Ordination Class of 2020: Deacon Joseph Hubbard
BRIGHTON -- Growing up in Weymouth as one of 11 children, Deacon Joseph Hubbard had many role models in faith, including his parents, older siblings, grandmothers, and uncles.
His first job was cleaning his local church on Saturdays when he was in high school. This gave him the opportunity to spend time alone with the Blessed Sacrament and get to know the parish priests.
"I always looked up to priests and saw them as role models, but I never really seriously thought about becoming a priest until probably in high school. But I didn't want to do it, so I kind of put the thought away," Deacon Hubbard said in a March 23 interview.
He studied history with a minor in theology at the Catholic University of America in Washington, D.C. He said learning how to live out the faith he had learned at home was "a very important experience" during this time.
"I had to take it on as my own. It wasn't just something my family did, it was something I was choosing to do," he said.
During his time at Catholic University, Deacon Hubbard learned about faith-based leadership by participating in various campus activities. He helped campus ministry with retreats and served on the financial board of the student government. He was also a member of the Knights of Columbus and served as the Grand Knight in his final year of college.
"My involvement in many aspects of the campus definitely helped me to come out of myself a little bit and to learn a lot about people, my peers, (and) working with others," Deacon Hubbard said.

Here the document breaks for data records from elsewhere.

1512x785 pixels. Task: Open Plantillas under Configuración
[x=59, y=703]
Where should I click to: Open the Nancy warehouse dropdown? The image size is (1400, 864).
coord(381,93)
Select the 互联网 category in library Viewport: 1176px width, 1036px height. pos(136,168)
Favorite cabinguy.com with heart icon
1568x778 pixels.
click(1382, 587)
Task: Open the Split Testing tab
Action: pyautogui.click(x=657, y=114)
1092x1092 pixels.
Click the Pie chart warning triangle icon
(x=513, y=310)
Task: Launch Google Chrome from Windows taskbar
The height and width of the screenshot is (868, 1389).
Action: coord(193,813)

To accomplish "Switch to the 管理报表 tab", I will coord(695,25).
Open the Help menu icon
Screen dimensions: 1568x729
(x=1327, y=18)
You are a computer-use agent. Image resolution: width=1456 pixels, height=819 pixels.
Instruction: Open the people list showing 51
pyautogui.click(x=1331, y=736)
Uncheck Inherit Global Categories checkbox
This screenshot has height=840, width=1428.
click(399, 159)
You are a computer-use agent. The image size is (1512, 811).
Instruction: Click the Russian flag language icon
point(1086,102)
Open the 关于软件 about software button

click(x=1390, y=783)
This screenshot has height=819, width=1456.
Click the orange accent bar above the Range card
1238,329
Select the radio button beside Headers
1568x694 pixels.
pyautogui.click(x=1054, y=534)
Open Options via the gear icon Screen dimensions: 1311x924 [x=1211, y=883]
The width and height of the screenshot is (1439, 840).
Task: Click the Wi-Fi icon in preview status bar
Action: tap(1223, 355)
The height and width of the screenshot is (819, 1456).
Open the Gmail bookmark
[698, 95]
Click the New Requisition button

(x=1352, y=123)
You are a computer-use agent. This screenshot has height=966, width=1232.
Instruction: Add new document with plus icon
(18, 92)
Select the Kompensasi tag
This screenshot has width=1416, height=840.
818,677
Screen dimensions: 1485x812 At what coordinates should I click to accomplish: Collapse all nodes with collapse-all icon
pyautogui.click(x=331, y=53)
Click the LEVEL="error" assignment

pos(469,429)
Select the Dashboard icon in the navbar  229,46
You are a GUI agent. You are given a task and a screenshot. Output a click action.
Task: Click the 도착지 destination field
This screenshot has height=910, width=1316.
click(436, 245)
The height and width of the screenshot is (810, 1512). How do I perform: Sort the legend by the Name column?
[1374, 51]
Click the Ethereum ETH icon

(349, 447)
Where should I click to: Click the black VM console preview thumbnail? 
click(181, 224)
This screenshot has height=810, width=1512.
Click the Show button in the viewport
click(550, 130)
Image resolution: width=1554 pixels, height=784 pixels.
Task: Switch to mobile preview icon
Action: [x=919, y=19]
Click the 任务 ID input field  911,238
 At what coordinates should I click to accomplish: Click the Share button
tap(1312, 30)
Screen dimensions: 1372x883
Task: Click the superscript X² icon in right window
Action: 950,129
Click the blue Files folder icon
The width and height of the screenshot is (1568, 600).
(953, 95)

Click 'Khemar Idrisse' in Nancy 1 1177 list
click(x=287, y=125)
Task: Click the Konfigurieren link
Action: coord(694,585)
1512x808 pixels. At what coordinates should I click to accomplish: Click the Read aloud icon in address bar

He also went on two mission trips to Costa Rica, where he "saw the worldwide Church a little better." The priest he worked with served a parish the size of Rhode Island and could only visit the villages once every few weeks or months, traveling by horse or donkey to reach them. Deacon Hubbard said that impressed upon him the need for priests around the world, not just in Boston.
"I saw real poverty but also real fidelity, real faith, real joy," he said.
One day, toward the end of college, Deacon Hubbard and his mother attended Mass at the Pastoral Center in Braintree. Afterwards, they got into a conversation with Father Daniel Hennessey, who was the vocations director at the time. He asked Deacon Hubbard directly whether he thought God might be calling him to be a priest.
"That question changed my entire perspective," Deacon Hubbard said, because up until then, he had been thinking in terms of what he wanted to do with his life.
"The way that he phrased it made me rethink, maybe God does have this plan for me, and maybe I need to consider following that plan. Not like I'm forced to, but if God has this plan for me that's going to bring me the most happiness, to be open to that," he said.
After graduating from college, Deacon Hubbard spent almost a year working for the Diocese of Washington, D.C., where he was able to go to Mass or pray in the chapel every day and learn from the example of the priests he worked with.
One aspect of his discernment involved choosing whether to enter the seminary in Washington, D.C., or Boston. He ultimately chose Boston because it was where his family lived and he felt he knew the people better.
"This is where I learned the faith, this is where I started, and this is where I will, I hope, be most effective as a priest," Deacon Hubbard said.
For his diaconate, he was assigned to Our Lady Comforter of the Afflicted Parish in Waltham. He said he has especially enjoyed performing baptisms, including several for members of his family.
"It's a great honor to be able to do that, to bring members of my own family into the Church," he said.
Deacon Hubbard said he is looking forward to meeting his parishioners after his ordination and "helping them to bring God into their daily life."
In a June 17 email, he said that he was "disappointed" when his ordination was postponed due to the COVID-19 pandemic, but he is now "excited" to be ordained at this time.
"It's definitely an exciting and challenging time, but a good time. It's a time for people to come back to the Church, reach out to the Church, maybe in ways they hadn't thought about for a while. So I feel like we have a great opportunity here. To be ordained now is certainly unique and memorable but also exciting," Deacon Hubbard said.